==== Data ====

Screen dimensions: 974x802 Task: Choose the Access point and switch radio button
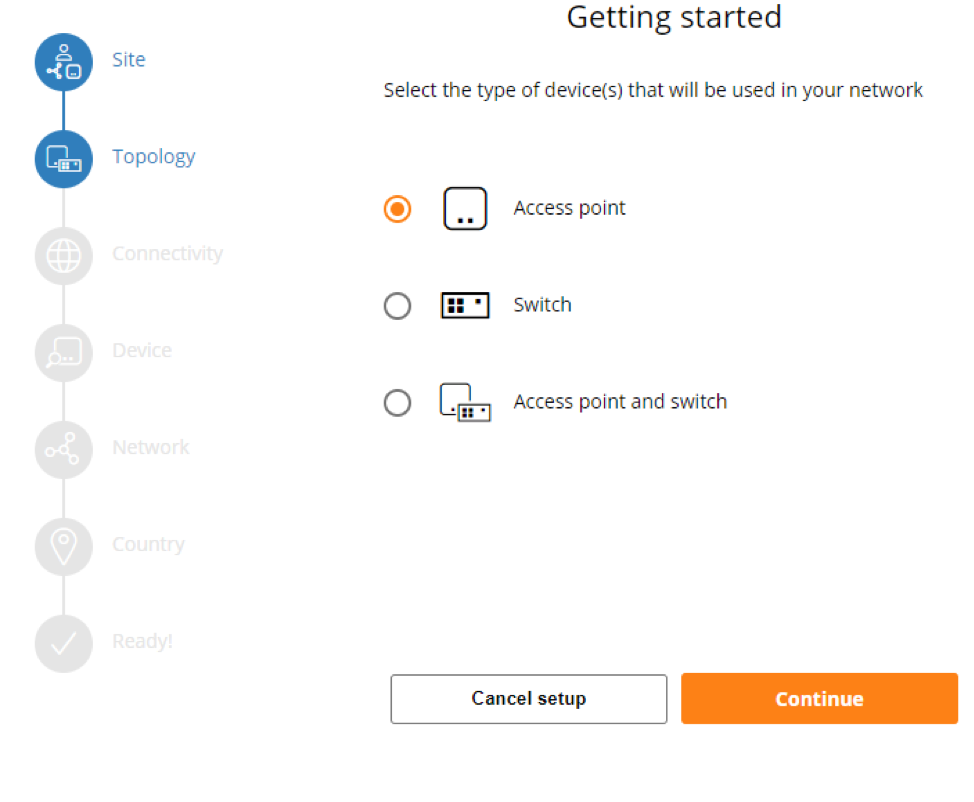tap(397, 403)
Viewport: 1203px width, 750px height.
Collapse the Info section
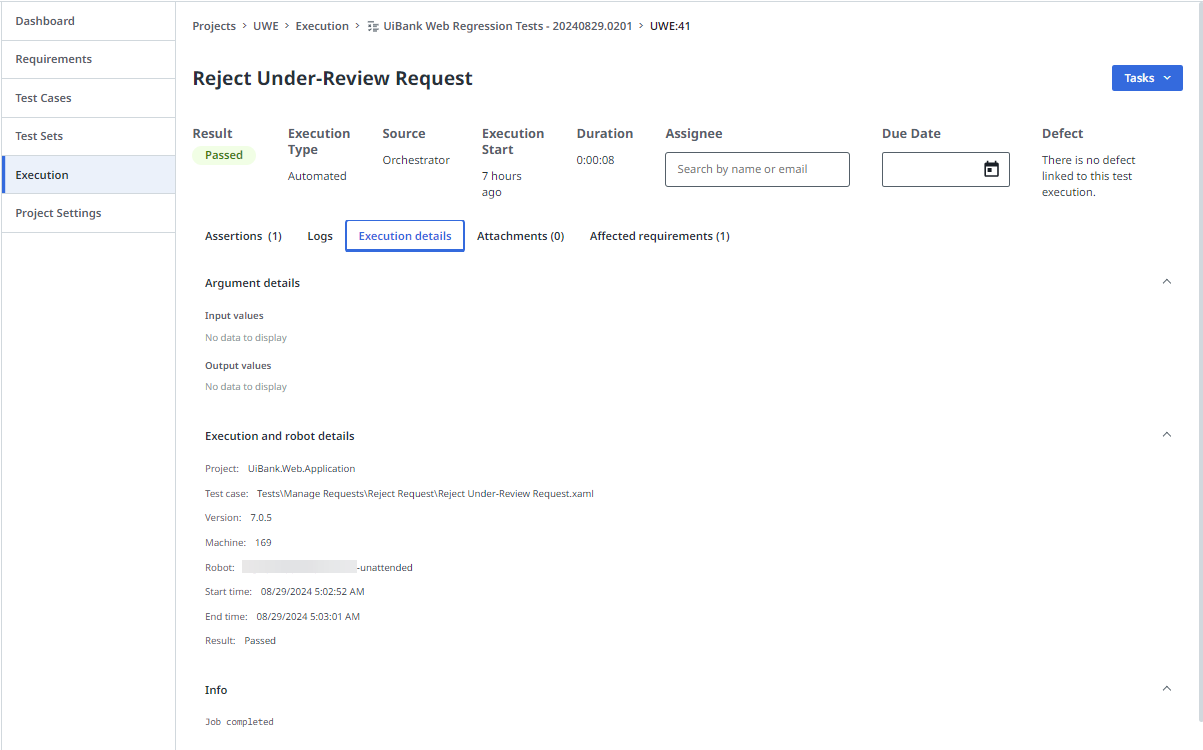tap(1166, 688)
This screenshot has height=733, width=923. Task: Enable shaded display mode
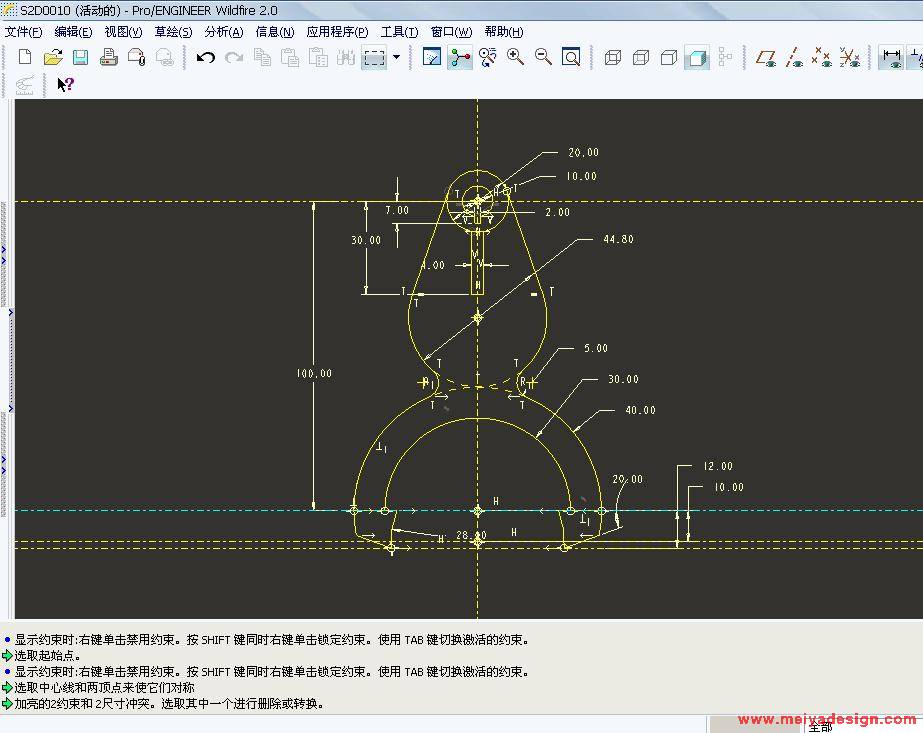point(697,58)
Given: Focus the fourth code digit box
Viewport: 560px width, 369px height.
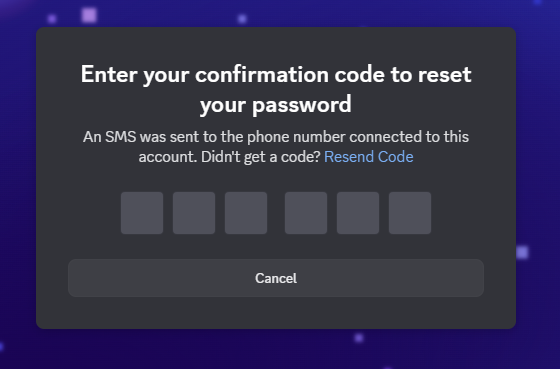Looking at the screenshot, I should [x=306, y=213].
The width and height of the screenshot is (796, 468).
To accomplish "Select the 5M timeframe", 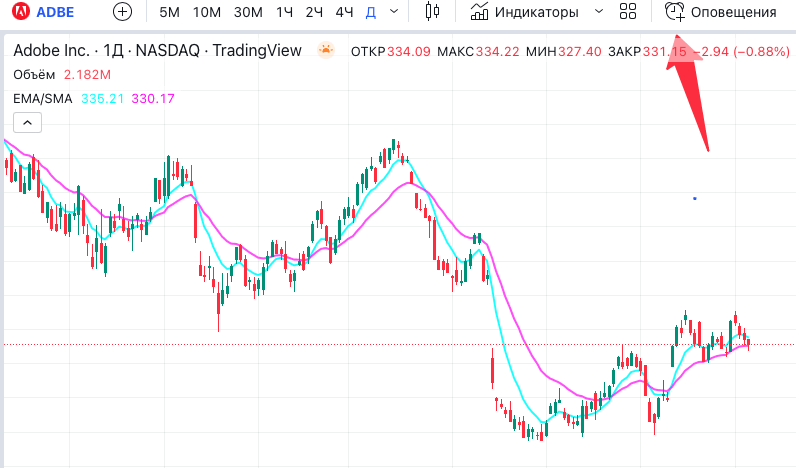I will coord(170,12).
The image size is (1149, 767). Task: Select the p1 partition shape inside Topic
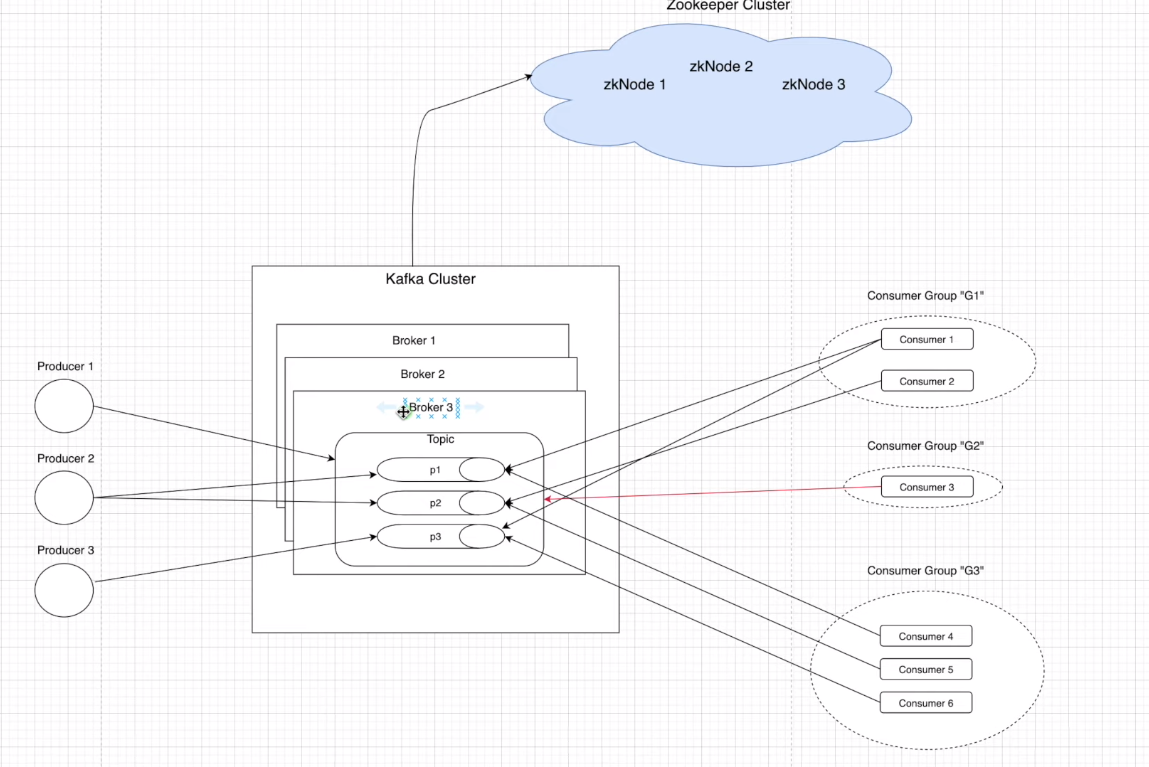pos(435,469)
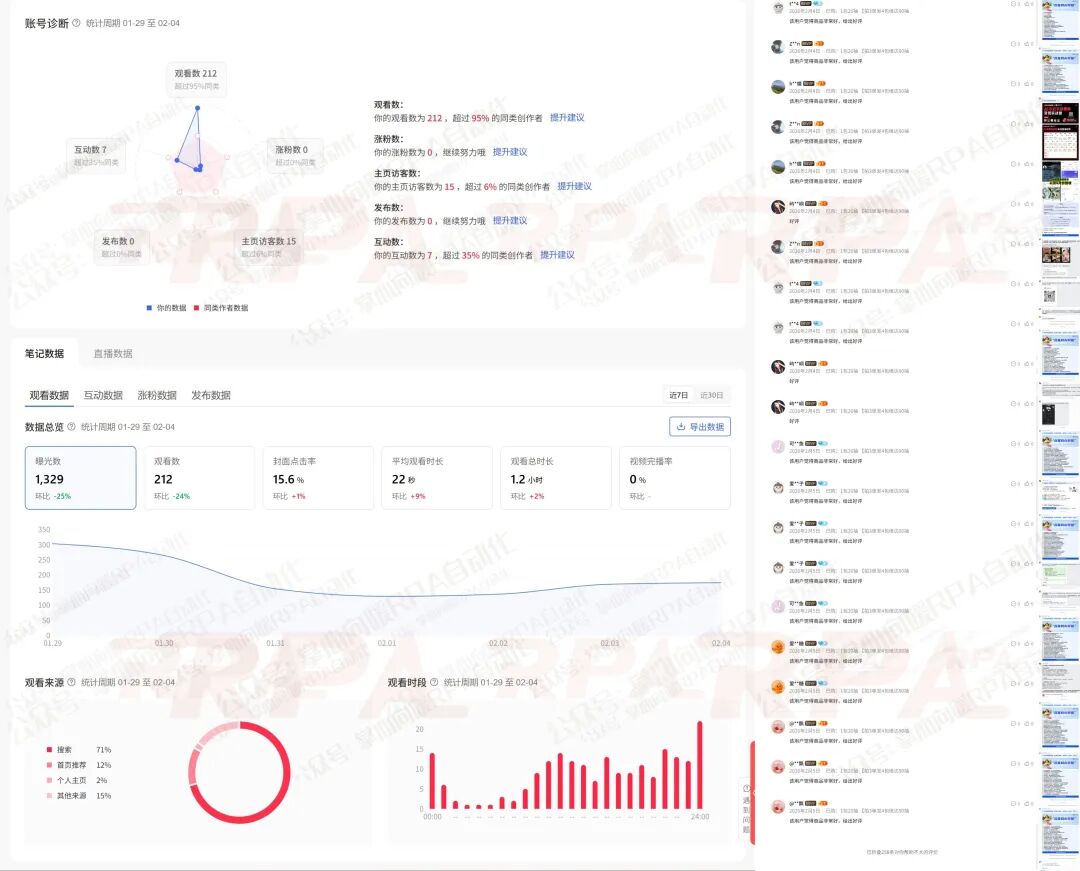Click the thumbs-up icon on the first review

click(1027, 4)
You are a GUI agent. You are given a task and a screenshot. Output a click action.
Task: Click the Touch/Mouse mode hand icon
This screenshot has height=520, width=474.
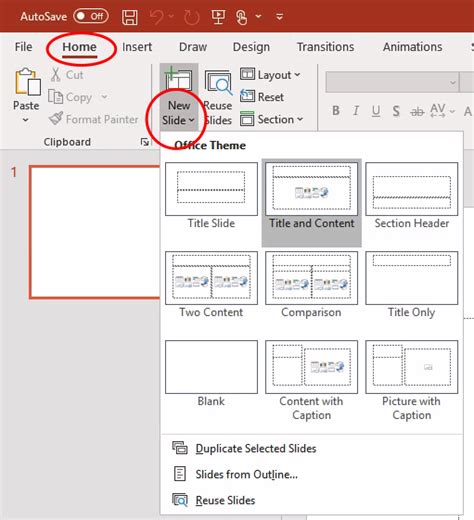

====

What needs to be done | Rewrite everything from the line containing "You are a GUI" down to the end of the lines, swapping "hand icon" for "pointer icon" and changing nothing else. Leave the pictures out of your answer.

The response |
You are a GUI agent. You are given a task and a screenshot. Output a click action.
Task: Click the Touch/Mouse mode pointer icon
This screenshot has height=520, width=474.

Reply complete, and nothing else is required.